Root access (typically) requires several components that work in concert with one another. A somewhat simplified view of what you need is:
- A native
su binary. This can be invoked from the command line or from applications. It is what actually performs the act of switching users, and grants a process root permission.
- A "gatekeeper" application, that regulates which other apps and processes are allowed to invoke
su to gain root privileges.
Think of the SuperSU application as being a sort of graphical front-end for the
Because of the way directory/file permissions are configured on Android, you need to have the
su binary on your
/system partition in order for it to work. Putting elsewhere will not suffice, because it will not have the permissions it needs to actually allow processes to switch users.

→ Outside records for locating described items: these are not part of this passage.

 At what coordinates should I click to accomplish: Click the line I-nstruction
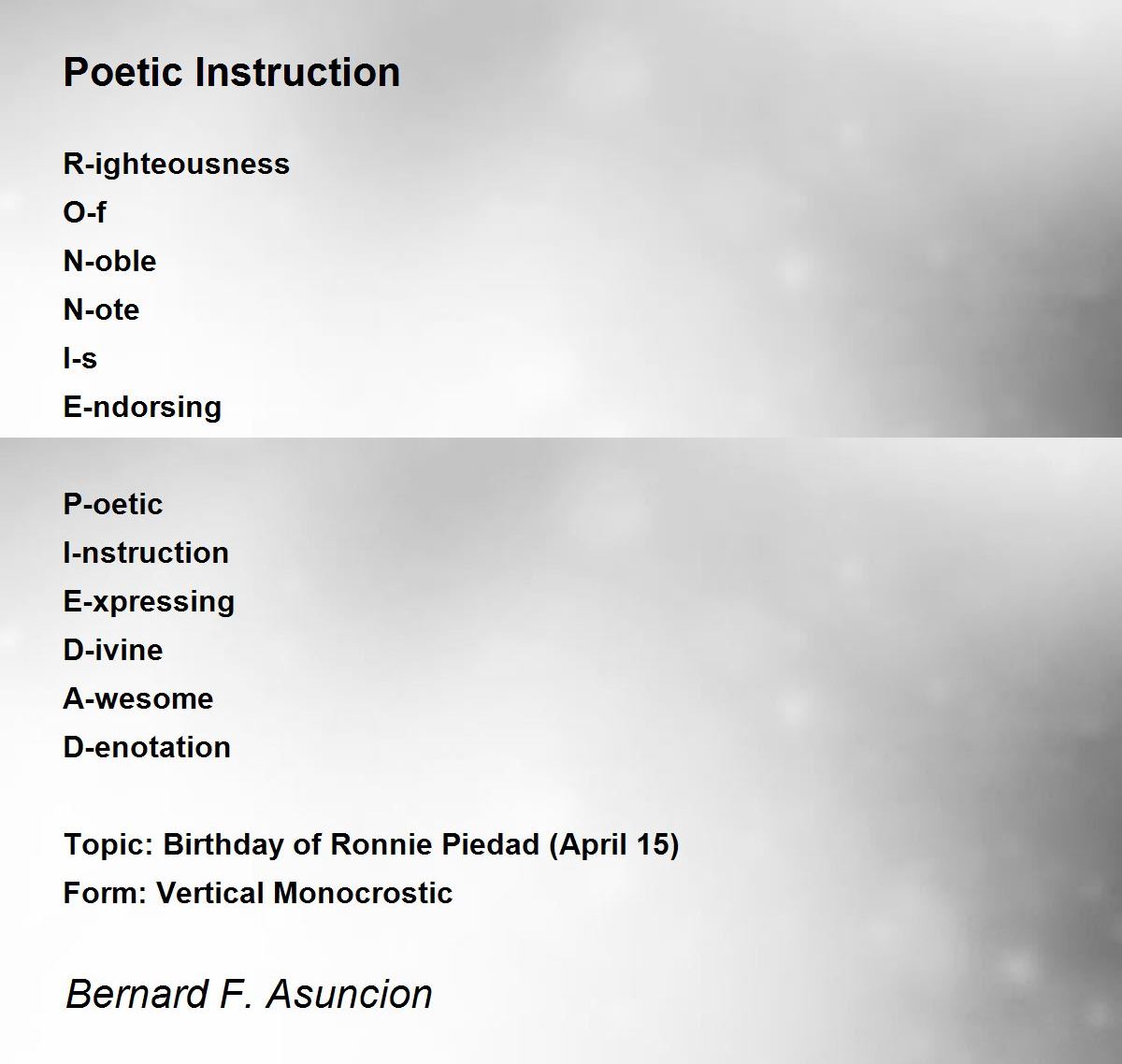(147, 553)
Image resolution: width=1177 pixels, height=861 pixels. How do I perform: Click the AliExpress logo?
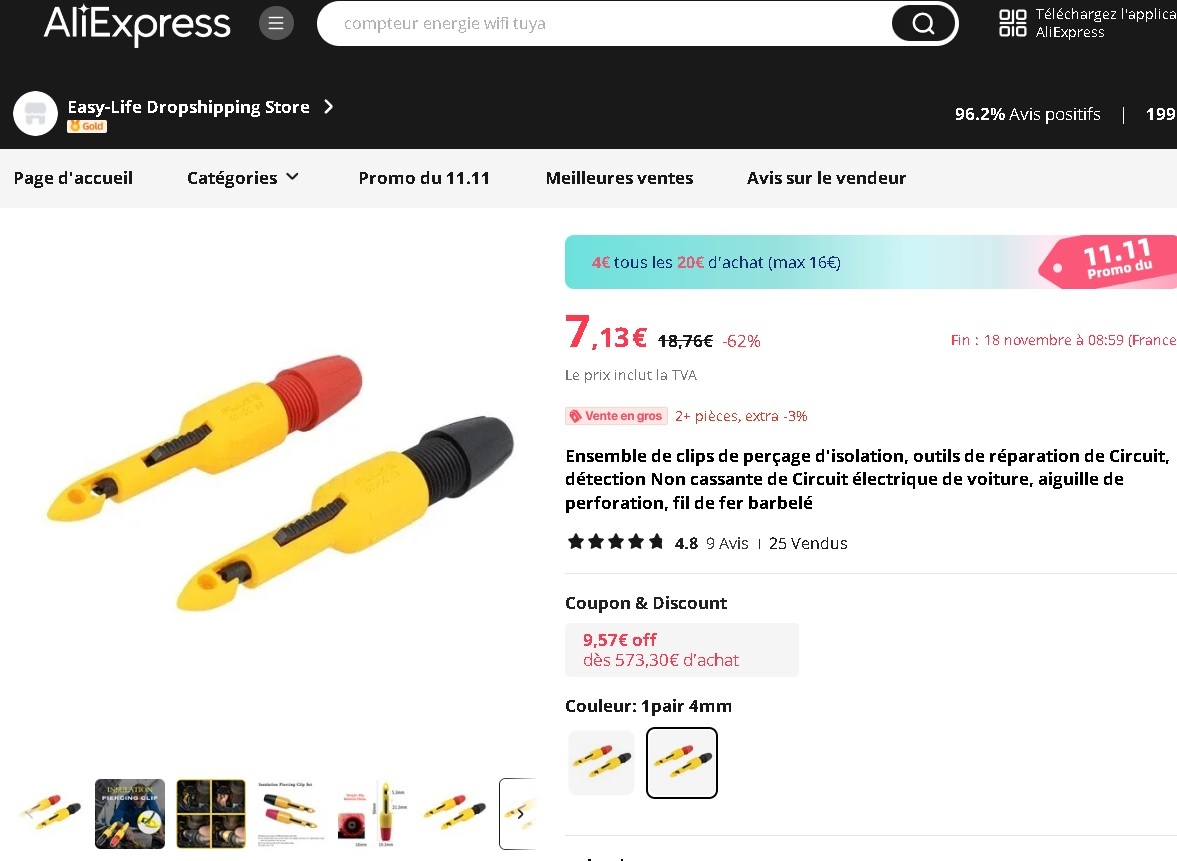coord(137,24)
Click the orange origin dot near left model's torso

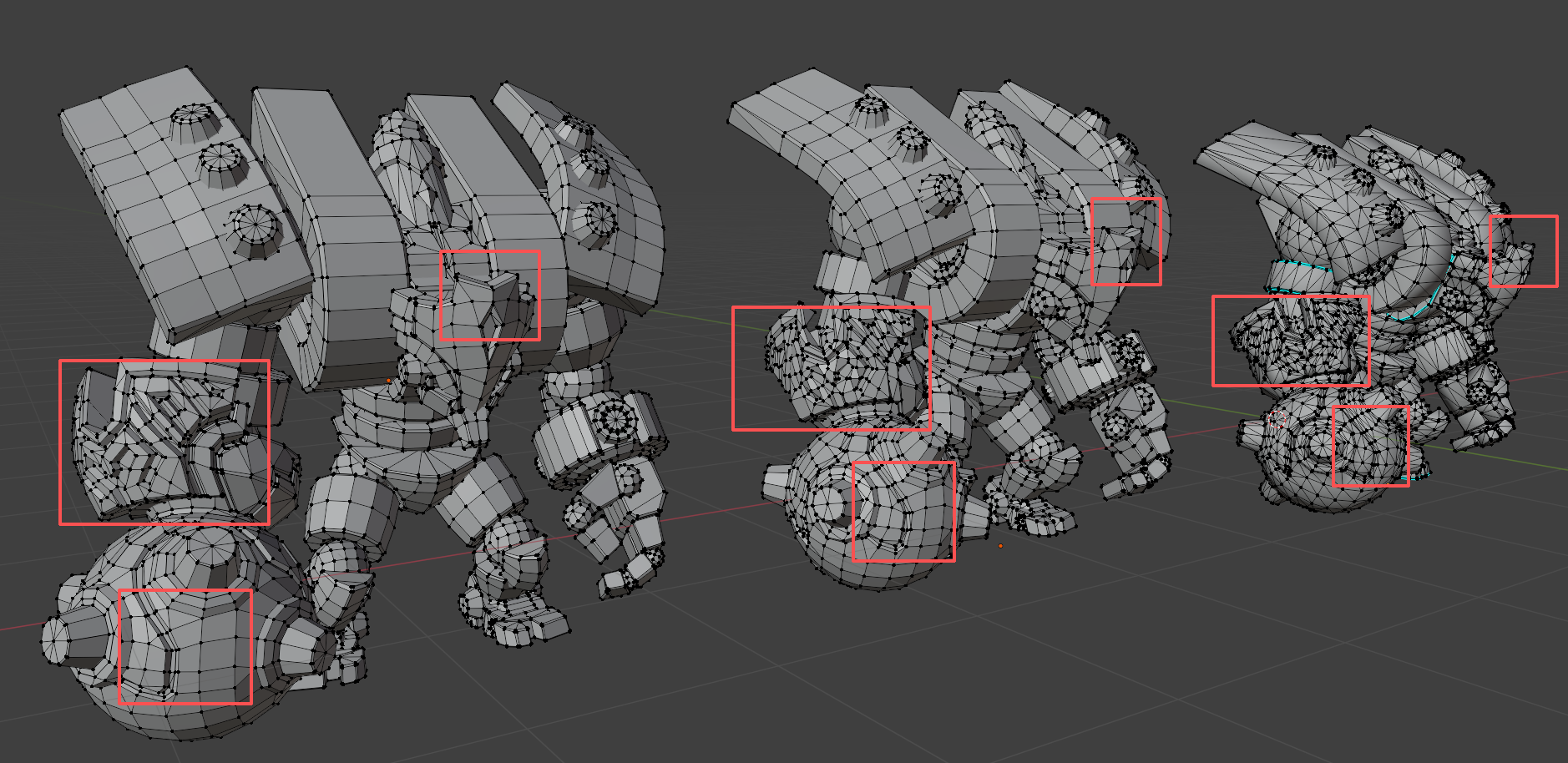point(388,381)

Normal applications (without root) cannot write to
/system, so the SuperSU application itself cannot simply install
su where it needs to be. This is the reason why you will not have root if you install SuperSU from the Play Store without taking any other steps. All you have is the front-end, but not the underlying pieces that are necessary. You only have half of what you need for root, and no way to get the other half from the SuperSU application alone.
Therefore, the most common way to get the
su file in the proper place is to install it from recovery, since the recovery system has full access to the device storage and can install files anywhere it wants. Once that is done, SuperSU and
su can talk to each other and provide root access to other processes.
The recovery installation file also installs SuperSU because it is convenient, and putting it in
/system prevents it from being erased by a factory reset. However, if you wanted to, you could install only
su from recovery and then get SuperSU from the Play Store. It would function just fine. Similarly, you can update SuperSU from the Play Store later on and it will continue to function (because
su is already in place at that point).